Peker, Bildirici’nin iddialarına karşı, bir taraftan Bildirici’yi itibarsızlaştırmaya çalışıp, bizlere gazetecilik dersi verip, diğer taraftan Acarer’i savunurken, “Erk Acarer’e yapacağım açıklamaları 5 gün öncesinden ilettim. Kullandığım belgelerin, resimlerin ve bilgilerin doğruluğunu bu sürede teyit etti. İkinci söylemek istediğim, benim paylaşımlarımı doğrulayan, Erkam Yıldırım'ın daha önce Singapur’da kumar oynarken yayınlanan resimde yanındaki kişinin İzmir Aliağa Limanı’ndaki gemi söküm bölümünü kontrol eden bir kişi olduğunu ortaya çıkaran da habere ekleyen de Erk Acarer’dir" diyor. Acarer’in gazetecilik yöntemlerini açıklamak Peker’e mi kalmalı? Acarer buna neden teşekkür etmiş anlamadım. Kaynak, gazetecinin doğrulama yöntemlerine kefil olur mu?

Tüm bu tartışmalarda gazetecilik adına esas rahatsız edici özü, Acarer’in teşekkürüyle açıklamaya çalışıp bitireyim:

''Bu bilgiler için Sedat Peker'e çok teşekkür ederim. Bunlara vurgu bile ‘iktidar ile anlaştı’ tartışmasına noktadır. Şunu da tekrar belirtmek isterim; eleştirilerin ve meslek büyüklerimin başımın üstünde yeri var. Elimizi birlikte taşın altına sokup, kardeş bir Türkiye kuracağız!".

"Gazetecinin görevi 'Kardeş bir Türkiye kurmak' olmamalı"

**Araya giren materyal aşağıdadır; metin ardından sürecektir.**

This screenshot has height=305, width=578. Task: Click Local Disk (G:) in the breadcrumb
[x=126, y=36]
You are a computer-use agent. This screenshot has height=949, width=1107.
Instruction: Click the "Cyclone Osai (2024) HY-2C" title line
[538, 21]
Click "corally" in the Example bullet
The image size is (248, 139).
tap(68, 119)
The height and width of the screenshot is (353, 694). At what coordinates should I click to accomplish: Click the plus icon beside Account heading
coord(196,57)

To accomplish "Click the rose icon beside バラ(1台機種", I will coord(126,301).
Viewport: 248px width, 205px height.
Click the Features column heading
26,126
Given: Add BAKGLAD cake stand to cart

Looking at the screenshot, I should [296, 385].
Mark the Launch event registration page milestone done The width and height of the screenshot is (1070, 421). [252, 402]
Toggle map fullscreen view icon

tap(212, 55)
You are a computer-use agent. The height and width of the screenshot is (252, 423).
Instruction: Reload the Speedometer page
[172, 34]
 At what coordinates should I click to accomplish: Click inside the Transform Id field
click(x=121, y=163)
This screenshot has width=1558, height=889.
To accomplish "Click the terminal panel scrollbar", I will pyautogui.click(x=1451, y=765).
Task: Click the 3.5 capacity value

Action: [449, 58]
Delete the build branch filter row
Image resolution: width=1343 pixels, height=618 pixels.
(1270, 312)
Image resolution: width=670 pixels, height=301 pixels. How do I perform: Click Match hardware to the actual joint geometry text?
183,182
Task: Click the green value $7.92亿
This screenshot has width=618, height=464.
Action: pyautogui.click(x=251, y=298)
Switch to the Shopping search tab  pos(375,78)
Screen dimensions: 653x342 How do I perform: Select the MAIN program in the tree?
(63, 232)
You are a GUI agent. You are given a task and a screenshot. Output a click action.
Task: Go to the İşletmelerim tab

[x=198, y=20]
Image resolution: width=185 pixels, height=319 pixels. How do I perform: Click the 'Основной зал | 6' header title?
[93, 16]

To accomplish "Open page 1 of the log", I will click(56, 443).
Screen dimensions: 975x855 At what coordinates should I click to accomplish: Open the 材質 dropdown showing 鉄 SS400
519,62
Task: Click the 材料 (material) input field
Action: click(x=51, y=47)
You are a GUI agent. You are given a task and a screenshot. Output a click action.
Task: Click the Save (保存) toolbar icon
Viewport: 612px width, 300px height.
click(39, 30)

Acarer’in Peker’e aracılık etmesinde herhangi bir çıkarı olduğunu düşünmüyorum ancak gazetecinin görevi “Kardeş bir Türkiye kurmak” olmamalı. Türkiye’de gazeteciliğin çok eski bir hastalığı bu: Gazetecilikle ülkeyi kurtarma ideali. Gazeteci, gazeteciliği, mesleğin gerektirdiği şekilde yapsın, kardeş bir ülke kurtarma işi de siyasete ve onun örgütlediği, doğru bilgilerle beslenen topluma kalsın.

"Sedat Peker’in yarın kime kefil olacağını kim bilebilir?"

Peker’in üzerimize boca ettiği bunca yolsuzluktan bir şey çıkmıyorsa, bunda cesur savcıların, bağımsız yargının,  etkili siyasetin eksikliği kadar gazeteciliğe duyulan güven kaybının da payı var. Sözümüz gazetecilere, yoksa Sedat Peker’in yarın kime kefil olacağını kim bilebilir?

NE OLMUŞTU?
Medya Ombudsmanı Faruk Bildirici, "gazetecilik meslek etiğini ihlal ettiğini savunduğu Erk Acarer'in Sedat Peker'in mesajlarını kendi hesabından paylaşmasının gazetecilik faaliyeti değil aracılık olduğu" eleştirisini yöneltmişti.Bildirici'nin ardından T24 yazarı Tuğçe Tatari'nin "Sedat Peker'in karşısında yapılan gazetecilik mi aracılık mı?" yazısıyla da tartışma sosyal medyada gündem olmuştu. 

Acarer, bilgileri teyit ettiğine dair kendisine destek veren Peker'e teşekkür etmiş,  "Eleştirilerin de başımın üstünde yeri var" demişti.

Peker ise Acarer'i eleştiren Medya Ombudsmanı Faruk Bildirici'yi hedef alarak, "Erk Acarer’in bu namuslu tavrını Z kuşağı gelecekte saygıyla anarken Faruk Bildirici gibi kişileri ise nasıl anacaklarını hep beraber göreceğiz." görüşünü savunmuştu. Peker, yaklaşık iki saat sonra attığı ek tweet'te ise "Eleştirirken nezaket sınırını biraz aşmış olabilirim." ifadeleriyle Bildirici'yi etiketleyerek 'özür' dilemişti. 

BirGün gazetesi Acarer'le ilişkisini kesmişti.